Hardware implementations can be done reusing the sigmoid table and taking care of the bit size as it increases due to the three multiplications involved.

### 2. Linear backward
Linear backward calculation can be performed in software as follows:

```python
# dW is the derivative of loss with respect to W
# db is the derivative of loss with respect to b
# dA_prev is the derivative of loss with respect to A_(L-1)

dW = dZ*transpose(A)
db = dZ
dA_prev = transpose(W)*dZ
```

 ![Backward](Images/backdrop_hw.png)

## Parameter update
Parameter update is implemented by doing the following calculations:

$$W = W - \alpha \frac{dL}{dW}$$

$$b = b - \alpha \frac{dL}{db}$$

Where $\alpha$ is the learning rate of our network. If our learning rate is to big the network might not converge, and if the learning rate is to small it might learn very slowly.

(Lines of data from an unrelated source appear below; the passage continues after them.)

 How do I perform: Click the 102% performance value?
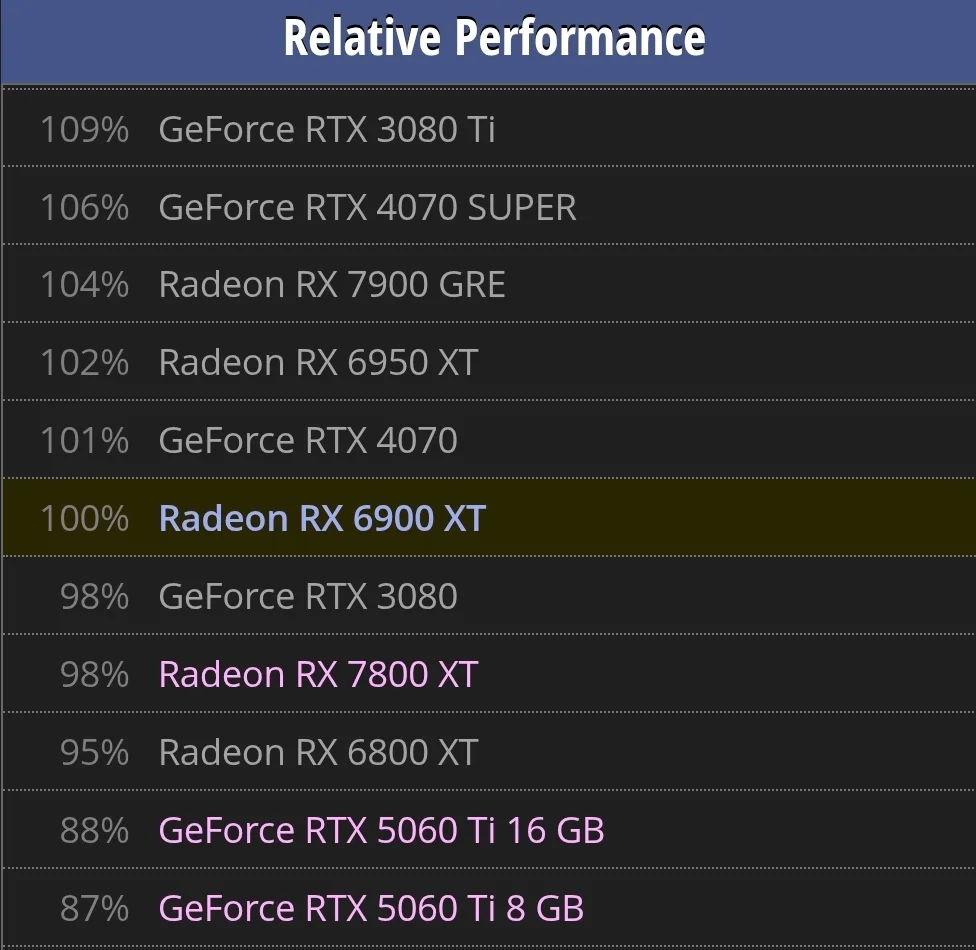pyautogui.click(x=85, y=362)
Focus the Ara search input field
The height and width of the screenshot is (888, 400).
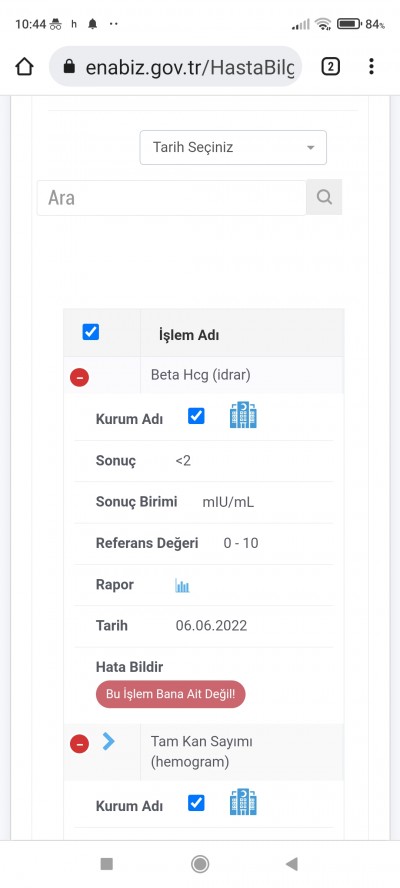(172, 198)

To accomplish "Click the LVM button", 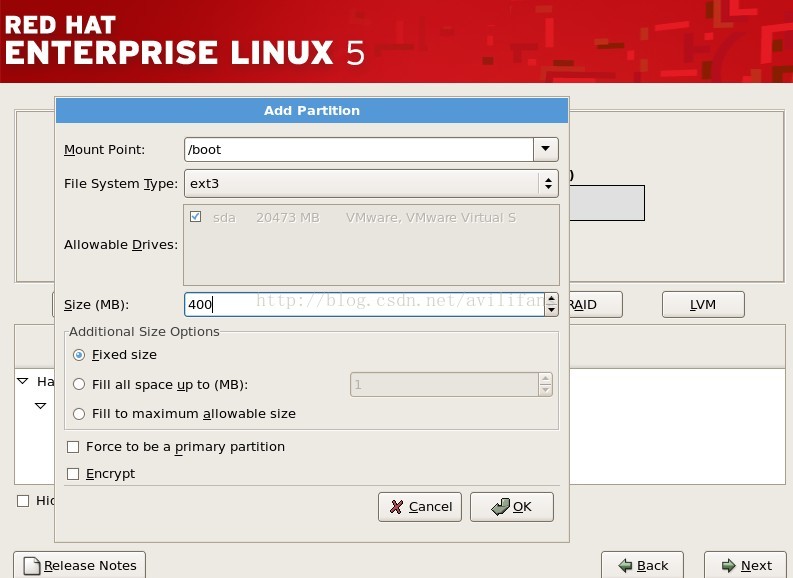I will point(703,304).
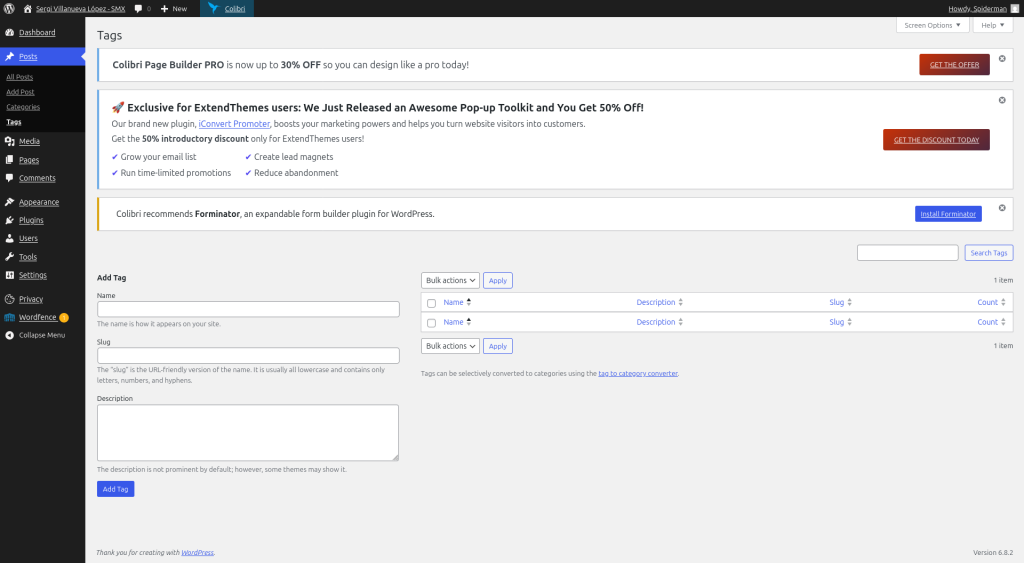Collapse the admin sidebar menu
The height and width of the screenshot is (563, 1024).
(41, 335)
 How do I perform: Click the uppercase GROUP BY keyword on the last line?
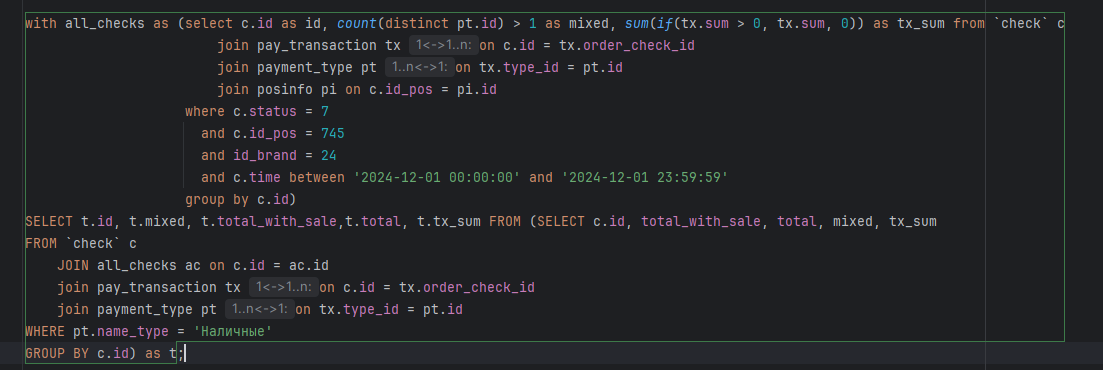click(x=57, y=352)
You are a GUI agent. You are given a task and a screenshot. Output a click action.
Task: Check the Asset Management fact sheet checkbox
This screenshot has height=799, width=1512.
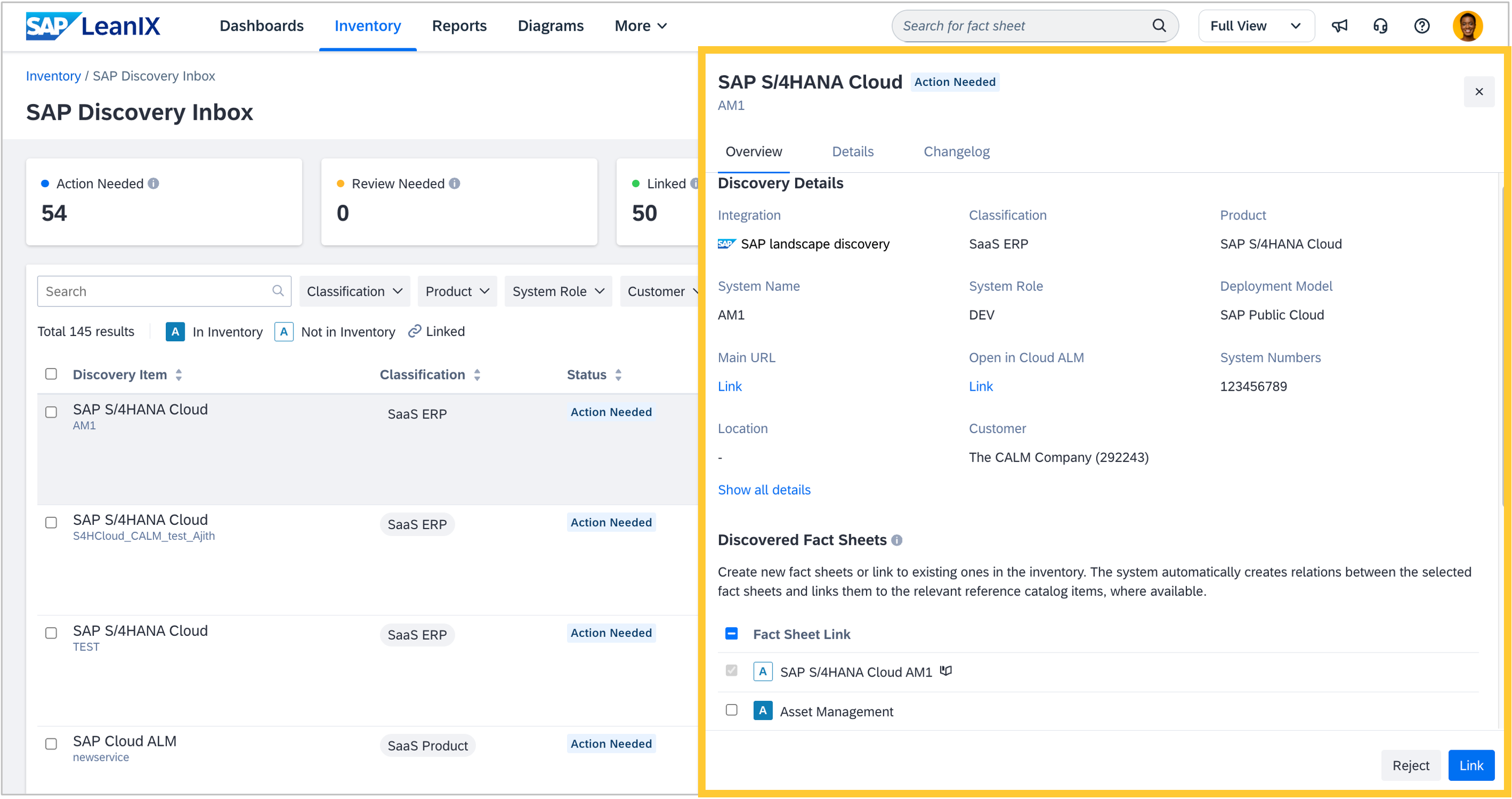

To make this implementation in hardware, our learning rate is just a number that shifts $\frac{dL}{dW}$ or $\frac{dL}{db}$ to the right, this in turn reduces the possible learning rates that can be performed but gives us a very simple hardware.

```c
// y is the parameter to update
// dx is the gradient
// learning_rate is a number
assign y[i][j] = x[i][j] + (dx[i][j]>>learning_rate);   
```

## Final Thoughts
When you develop complex hardware designs there are many issues that can go wrong, therefore a good methodology is always good. Here are some guidelines than can help you:

1. Write your ideas in paper and come with an architecture.
2. Simulate your project in software, and solve the simple case.
3. Try to make your software simulation into hardware.
4. Make good software practices when writing software and hardware code.
5. If you can make scripts, do it. They will save you time.